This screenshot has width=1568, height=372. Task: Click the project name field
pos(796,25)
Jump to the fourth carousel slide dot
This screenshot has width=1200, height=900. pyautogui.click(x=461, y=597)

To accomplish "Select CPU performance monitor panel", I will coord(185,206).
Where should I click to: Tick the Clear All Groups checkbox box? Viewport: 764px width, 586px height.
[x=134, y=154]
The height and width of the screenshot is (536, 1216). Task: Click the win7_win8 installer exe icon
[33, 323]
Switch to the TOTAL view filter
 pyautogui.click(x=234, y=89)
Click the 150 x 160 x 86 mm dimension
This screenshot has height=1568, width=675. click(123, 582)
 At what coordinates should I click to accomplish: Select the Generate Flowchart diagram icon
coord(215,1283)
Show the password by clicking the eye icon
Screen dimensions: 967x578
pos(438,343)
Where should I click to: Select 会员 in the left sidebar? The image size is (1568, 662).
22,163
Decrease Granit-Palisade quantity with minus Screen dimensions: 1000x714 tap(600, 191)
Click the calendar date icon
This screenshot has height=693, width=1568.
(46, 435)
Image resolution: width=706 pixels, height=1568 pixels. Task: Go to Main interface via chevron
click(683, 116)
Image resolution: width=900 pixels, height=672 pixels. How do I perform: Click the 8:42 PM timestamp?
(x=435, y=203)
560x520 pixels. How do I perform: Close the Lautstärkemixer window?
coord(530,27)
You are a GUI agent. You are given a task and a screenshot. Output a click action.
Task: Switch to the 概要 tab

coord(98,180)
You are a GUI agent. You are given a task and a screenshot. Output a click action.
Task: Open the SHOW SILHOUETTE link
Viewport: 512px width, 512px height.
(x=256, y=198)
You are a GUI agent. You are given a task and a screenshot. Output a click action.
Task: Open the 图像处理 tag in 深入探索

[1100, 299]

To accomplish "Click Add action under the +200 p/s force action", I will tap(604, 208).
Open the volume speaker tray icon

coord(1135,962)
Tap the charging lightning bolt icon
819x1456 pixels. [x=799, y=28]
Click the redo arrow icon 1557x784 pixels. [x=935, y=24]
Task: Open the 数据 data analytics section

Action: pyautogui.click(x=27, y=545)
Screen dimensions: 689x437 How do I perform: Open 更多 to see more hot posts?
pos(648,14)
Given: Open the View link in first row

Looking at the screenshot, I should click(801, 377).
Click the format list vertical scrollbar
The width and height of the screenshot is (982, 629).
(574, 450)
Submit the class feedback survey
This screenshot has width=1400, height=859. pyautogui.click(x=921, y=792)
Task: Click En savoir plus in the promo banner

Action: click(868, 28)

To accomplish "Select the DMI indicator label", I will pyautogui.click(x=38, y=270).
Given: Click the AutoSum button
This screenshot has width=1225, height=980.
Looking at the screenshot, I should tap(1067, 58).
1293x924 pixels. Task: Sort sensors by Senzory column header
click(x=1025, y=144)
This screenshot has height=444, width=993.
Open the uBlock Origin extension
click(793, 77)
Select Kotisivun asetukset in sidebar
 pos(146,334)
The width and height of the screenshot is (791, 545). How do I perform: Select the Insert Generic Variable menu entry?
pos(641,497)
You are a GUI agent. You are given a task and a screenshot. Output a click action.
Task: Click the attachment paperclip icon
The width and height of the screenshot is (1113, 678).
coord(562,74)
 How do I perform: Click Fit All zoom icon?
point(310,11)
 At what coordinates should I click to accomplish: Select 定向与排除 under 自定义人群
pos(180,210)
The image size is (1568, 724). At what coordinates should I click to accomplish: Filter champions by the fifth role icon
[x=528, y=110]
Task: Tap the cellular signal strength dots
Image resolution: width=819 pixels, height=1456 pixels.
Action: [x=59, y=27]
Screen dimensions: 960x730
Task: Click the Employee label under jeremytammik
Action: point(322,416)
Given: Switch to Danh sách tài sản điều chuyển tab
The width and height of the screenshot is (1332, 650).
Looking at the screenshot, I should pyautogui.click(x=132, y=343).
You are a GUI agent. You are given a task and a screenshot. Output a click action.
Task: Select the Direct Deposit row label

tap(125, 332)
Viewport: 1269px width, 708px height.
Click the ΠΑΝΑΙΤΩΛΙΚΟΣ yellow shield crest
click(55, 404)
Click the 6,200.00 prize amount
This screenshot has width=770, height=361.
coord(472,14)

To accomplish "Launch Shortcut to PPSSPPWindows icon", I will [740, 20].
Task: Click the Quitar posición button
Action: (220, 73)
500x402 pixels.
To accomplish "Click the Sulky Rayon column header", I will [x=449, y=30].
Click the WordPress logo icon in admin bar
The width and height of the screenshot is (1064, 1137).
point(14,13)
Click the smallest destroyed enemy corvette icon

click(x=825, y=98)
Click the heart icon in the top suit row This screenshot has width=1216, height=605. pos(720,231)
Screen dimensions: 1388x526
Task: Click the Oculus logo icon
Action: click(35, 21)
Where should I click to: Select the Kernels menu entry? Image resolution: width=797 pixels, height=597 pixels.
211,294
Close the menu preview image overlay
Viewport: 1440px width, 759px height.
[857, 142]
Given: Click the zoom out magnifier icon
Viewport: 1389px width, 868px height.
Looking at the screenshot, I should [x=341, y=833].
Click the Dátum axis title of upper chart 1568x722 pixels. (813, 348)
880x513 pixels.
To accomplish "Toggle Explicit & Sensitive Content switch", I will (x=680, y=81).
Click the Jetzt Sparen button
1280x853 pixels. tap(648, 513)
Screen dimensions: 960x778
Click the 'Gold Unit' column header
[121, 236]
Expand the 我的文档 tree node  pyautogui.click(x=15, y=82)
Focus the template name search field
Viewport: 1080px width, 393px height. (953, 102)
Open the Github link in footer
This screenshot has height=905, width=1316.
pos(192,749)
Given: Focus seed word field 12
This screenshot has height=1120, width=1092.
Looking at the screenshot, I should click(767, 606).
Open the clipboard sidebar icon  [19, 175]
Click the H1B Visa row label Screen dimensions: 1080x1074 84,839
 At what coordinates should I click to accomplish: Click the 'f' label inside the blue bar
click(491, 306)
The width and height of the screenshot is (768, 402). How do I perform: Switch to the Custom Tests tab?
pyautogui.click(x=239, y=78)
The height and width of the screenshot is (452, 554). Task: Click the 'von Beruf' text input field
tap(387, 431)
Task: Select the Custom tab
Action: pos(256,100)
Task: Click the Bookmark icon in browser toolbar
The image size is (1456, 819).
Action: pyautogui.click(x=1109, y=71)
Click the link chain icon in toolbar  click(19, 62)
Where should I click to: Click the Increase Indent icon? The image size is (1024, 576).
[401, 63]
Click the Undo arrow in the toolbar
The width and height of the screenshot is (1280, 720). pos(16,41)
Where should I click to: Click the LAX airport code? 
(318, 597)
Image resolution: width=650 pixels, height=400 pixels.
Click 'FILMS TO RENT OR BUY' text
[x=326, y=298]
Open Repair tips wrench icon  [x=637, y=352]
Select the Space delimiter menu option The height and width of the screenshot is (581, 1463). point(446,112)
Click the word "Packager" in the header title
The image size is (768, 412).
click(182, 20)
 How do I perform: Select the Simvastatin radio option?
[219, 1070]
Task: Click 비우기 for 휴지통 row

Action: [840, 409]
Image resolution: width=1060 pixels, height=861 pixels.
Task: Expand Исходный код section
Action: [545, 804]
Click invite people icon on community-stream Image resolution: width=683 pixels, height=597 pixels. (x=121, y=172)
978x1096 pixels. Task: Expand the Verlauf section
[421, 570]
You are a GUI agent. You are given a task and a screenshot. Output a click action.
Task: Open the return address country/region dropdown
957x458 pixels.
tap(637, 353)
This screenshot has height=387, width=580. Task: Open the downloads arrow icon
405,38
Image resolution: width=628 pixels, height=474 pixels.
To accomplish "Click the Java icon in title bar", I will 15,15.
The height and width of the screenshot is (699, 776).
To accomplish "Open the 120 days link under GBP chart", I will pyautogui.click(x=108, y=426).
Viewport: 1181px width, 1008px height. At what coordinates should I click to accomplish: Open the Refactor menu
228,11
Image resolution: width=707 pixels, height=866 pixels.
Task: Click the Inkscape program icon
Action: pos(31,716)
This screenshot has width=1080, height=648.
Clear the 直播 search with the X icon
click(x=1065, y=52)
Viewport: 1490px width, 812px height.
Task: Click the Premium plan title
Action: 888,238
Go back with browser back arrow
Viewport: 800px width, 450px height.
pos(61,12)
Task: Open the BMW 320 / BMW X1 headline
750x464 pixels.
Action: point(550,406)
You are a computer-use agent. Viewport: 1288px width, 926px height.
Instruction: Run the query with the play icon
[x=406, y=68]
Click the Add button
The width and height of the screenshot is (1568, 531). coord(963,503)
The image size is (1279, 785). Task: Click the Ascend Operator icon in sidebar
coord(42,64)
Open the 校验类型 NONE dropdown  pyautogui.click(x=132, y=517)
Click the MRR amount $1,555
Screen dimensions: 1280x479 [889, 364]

• _WHAT IS NEEDED_: What number of lines in the data above include the string "dropdown"? Answer with that number only.

• _SOLUTION FOR THIS TASK_: 2